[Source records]
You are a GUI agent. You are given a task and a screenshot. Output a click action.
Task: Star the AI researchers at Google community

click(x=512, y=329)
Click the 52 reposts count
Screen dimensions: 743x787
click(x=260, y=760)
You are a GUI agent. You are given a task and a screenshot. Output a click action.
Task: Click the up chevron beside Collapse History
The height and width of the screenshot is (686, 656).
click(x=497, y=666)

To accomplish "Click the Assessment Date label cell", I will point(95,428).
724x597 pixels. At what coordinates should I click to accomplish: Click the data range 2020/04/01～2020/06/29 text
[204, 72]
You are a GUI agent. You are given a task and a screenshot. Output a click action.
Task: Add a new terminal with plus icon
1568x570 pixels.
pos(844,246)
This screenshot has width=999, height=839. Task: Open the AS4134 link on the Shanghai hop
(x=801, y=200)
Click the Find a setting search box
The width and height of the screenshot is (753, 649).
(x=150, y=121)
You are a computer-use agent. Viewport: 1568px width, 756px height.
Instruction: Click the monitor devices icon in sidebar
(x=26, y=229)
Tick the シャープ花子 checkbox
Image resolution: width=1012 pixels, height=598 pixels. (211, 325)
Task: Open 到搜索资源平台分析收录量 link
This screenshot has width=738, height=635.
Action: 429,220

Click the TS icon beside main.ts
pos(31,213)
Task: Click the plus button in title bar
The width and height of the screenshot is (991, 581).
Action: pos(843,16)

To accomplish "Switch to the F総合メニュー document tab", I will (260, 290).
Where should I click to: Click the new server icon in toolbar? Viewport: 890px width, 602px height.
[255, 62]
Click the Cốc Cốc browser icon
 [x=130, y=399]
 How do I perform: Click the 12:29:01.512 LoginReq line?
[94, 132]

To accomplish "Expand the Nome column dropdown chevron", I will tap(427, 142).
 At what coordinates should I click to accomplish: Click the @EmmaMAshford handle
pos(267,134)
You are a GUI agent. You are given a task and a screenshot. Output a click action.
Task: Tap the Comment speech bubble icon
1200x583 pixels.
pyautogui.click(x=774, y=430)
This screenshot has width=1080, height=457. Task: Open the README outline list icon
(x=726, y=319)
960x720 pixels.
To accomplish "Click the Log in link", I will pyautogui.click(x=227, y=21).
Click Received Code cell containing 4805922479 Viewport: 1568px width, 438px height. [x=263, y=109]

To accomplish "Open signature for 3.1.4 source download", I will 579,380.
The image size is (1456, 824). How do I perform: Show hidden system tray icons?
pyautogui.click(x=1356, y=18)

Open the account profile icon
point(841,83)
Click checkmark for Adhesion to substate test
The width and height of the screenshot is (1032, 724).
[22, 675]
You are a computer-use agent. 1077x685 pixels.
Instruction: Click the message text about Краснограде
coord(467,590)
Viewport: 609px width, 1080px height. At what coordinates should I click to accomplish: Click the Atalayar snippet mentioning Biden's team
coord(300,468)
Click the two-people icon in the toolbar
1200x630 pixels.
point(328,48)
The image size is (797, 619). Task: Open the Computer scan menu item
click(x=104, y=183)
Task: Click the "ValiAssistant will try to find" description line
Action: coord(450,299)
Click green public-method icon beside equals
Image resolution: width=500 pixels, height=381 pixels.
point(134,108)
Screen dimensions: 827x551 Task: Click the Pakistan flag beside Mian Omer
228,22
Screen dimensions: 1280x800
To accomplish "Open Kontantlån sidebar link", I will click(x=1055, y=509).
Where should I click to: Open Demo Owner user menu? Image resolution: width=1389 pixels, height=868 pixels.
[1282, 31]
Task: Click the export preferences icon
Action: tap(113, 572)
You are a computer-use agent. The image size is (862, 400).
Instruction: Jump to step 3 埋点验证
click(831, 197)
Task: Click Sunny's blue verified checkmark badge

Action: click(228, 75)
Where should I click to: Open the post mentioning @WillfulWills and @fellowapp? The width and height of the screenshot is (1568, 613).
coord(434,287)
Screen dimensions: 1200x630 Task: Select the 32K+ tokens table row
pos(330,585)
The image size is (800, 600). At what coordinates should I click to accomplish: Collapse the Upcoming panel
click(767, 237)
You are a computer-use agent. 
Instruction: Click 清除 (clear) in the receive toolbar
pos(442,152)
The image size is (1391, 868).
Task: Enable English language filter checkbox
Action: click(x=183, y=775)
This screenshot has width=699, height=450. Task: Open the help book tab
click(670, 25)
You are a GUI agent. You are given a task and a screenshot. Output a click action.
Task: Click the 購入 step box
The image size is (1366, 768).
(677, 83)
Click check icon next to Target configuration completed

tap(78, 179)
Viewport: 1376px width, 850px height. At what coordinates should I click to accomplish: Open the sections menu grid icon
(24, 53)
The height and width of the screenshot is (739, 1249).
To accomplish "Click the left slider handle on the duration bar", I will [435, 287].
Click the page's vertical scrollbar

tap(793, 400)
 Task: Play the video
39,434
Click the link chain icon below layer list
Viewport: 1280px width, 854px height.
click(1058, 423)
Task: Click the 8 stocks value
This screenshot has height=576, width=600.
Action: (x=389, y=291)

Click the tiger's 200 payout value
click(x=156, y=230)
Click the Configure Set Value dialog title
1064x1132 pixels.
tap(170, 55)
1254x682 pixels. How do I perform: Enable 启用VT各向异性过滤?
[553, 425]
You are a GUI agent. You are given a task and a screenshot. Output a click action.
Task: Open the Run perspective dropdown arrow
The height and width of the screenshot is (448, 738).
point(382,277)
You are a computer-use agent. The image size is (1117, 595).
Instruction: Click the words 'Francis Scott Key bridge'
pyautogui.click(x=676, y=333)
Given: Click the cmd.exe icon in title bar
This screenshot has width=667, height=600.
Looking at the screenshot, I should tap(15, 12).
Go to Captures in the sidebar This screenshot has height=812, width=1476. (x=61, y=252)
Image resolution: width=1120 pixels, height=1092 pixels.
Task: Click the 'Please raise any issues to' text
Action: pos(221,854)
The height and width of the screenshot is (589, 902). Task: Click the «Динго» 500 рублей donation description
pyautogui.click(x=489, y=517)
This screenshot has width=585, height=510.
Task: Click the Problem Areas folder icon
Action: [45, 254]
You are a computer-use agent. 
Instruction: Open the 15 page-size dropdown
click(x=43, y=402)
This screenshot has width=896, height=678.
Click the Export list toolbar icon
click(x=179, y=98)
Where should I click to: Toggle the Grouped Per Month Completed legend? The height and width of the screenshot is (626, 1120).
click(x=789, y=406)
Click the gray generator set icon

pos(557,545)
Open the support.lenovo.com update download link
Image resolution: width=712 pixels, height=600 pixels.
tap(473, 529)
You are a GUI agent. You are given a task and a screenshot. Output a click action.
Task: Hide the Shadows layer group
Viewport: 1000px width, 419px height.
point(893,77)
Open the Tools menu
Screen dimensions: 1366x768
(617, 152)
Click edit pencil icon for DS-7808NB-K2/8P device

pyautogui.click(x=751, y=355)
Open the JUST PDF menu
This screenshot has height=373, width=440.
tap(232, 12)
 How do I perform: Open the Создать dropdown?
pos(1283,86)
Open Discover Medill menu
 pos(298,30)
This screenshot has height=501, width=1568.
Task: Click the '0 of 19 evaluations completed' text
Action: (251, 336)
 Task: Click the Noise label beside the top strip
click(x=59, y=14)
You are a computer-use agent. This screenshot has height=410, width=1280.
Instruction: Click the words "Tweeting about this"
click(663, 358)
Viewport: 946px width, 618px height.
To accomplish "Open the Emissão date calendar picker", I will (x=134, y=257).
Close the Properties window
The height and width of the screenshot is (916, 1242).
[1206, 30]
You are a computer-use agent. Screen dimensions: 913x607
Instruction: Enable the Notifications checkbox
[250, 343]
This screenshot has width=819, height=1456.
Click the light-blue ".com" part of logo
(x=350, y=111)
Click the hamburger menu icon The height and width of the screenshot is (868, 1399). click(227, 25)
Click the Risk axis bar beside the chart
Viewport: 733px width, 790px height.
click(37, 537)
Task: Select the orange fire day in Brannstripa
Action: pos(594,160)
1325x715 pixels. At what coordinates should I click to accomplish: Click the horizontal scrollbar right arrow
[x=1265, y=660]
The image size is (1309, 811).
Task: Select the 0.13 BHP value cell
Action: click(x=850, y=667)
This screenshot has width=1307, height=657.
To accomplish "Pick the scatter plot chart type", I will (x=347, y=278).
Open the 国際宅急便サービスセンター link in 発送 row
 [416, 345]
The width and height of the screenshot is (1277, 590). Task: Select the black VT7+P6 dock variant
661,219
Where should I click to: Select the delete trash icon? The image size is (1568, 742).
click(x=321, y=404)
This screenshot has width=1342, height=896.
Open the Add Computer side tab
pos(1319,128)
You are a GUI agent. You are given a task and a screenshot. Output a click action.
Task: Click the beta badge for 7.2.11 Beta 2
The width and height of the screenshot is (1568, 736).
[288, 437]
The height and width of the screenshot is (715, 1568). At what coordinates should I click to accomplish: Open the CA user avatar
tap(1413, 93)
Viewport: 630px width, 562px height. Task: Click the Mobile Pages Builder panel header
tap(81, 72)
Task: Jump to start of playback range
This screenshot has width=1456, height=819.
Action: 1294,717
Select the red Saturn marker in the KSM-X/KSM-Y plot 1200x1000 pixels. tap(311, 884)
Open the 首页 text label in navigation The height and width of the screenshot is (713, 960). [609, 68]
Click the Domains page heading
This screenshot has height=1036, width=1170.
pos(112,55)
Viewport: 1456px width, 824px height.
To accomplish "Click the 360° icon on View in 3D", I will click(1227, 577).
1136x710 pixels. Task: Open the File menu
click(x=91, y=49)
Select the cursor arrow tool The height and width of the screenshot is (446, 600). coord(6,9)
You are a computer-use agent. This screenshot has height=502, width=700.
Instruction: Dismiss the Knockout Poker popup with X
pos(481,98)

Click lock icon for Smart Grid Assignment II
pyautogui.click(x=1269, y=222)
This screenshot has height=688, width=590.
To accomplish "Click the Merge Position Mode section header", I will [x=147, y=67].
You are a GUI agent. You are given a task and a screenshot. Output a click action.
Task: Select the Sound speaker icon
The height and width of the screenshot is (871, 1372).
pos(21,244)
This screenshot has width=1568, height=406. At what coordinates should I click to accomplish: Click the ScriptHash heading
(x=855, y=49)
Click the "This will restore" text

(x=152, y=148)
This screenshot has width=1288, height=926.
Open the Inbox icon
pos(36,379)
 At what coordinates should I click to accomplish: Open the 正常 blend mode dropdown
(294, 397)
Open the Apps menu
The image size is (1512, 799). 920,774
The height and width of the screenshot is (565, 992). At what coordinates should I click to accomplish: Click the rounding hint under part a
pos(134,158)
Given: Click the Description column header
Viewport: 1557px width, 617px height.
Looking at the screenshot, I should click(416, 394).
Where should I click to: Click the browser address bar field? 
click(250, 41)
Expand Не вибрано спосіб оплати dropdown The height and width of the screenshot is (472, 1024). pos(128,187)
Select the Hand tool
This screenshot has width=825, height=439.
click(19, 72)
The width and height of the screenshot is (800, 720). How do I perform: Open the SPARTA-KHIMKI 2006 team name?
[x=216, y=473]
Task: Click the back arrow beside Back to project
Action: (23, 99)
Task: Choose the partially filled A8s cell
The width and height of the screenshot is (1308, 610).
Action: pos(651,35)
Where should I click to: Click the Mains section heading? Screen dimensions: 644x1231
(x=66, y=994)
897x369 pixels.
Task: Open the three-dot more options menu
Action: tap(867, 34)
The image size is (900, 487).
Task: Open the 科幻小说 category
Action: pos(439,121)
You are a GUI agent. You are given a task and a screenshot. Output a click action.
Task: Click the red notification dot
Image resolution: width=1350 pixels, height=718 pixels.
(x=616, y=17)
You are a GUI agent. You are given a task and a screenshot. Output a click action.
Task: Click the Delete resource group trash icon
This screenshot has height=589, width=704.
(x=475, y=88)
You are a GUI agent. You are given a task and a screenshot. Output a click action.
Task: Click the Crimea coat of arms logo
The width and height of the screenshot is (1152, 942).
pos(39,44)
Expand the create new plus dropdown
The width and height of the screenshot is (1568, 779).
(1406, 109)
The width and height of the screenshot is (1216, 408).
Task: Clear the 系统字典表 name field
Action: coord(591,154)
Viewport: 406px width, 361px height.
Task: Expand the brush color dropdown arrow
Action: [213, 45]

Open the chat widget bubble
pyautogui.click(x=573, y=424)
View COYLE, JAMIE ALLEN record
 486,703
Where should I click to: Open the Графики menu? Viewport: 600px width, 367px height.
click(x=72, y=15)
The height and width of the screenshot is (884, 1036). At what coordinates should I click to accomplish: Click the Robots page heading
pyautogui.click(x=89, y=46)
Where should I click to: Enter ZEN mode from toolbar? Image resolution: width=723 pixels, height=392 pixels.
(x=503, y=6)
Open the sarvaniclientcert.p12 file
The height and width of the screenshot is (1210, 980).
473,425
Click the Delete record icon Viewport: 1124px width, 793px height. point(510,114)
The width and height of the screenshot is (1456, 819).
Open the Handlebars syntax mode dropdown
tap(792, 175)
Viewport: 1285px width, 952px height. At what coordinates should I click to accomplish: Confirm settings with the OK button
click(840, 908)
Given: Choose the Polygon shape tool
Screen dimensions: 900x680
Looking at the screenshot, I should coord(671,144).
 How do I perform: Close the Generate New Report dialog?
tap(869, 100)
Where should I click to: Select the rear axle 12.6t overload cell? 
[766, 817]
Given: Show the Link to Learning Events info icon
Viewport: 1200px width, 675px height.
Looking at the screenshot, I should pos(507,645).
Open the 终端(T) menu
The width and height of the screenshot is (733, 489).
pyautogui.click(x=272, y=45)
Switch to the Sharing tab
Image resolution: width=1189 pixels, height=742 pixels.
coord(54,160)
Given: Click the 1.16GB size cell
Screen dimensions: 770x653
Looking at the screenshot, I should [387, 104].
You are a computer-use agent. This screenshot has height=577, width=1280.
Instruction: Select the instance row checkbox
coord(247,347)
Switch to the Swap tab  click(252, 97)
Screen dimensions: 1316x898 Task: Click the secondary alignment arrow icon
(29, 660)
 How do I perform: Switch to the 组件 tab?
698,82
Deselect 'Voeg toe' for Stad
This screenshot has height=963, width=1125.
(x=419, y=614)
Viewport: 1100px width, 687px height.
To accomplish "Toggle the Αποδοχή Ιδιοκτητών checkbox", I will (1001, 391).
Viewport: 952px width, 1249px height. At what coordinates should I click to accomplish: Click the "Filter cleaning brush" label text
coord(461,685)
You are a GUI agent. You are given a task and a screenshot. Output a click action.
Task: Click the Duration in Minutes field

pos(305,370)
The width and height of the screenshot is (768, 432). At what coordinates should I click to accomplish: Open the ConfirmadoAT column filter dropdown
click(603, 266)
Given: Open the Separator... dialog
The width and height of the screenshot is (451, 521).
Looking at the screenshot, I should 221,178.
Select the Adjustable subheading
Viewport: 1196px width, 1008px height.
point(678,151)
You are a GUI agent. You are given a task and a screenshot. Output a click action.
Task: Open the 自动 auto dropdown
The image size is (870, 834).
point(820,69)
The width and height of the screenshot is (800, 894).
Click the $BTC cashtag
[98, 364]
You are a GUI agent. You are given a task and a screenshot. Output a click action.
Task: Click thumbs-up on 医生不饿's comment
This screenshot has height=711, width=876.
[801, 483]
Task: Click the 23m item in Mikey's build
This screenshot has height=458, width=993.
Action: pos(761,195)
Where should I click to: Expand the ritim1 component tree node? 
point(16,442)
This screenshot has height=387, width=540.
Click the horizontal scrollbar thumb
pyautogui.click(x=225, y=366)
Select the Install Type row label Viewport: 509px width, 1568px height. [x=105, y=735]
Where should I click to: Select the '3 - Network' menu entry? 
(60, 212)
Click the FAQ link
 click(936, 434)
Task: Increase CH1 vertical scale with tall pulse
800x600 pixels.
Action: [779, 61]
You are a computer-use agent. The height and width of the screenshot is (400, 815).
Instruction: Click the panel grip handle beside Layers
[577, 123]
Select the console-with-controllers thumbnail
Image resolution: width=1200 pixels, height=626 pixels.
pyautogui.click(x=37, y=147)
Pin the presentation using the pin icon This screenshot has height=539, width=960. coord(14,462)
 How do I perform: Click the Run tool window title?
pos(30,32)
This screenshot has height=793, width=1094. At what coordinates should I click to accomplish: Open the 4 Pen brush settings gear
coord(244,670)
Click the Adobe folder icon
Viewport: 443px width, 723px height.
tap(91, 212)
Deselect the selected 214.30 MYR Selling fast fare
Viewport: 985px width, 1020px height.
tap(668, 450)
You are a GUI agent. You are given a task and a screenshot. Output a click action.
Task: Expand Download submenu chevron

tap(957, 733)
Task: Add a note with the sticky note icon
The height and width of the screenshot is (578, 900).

* Task directions: Your job is to return all lines above that hold the word "Deselect".

* Written solution:
Deselect 'Voeg toe' for Stad
Deselect the selected 214.30 MYR Selling fast fare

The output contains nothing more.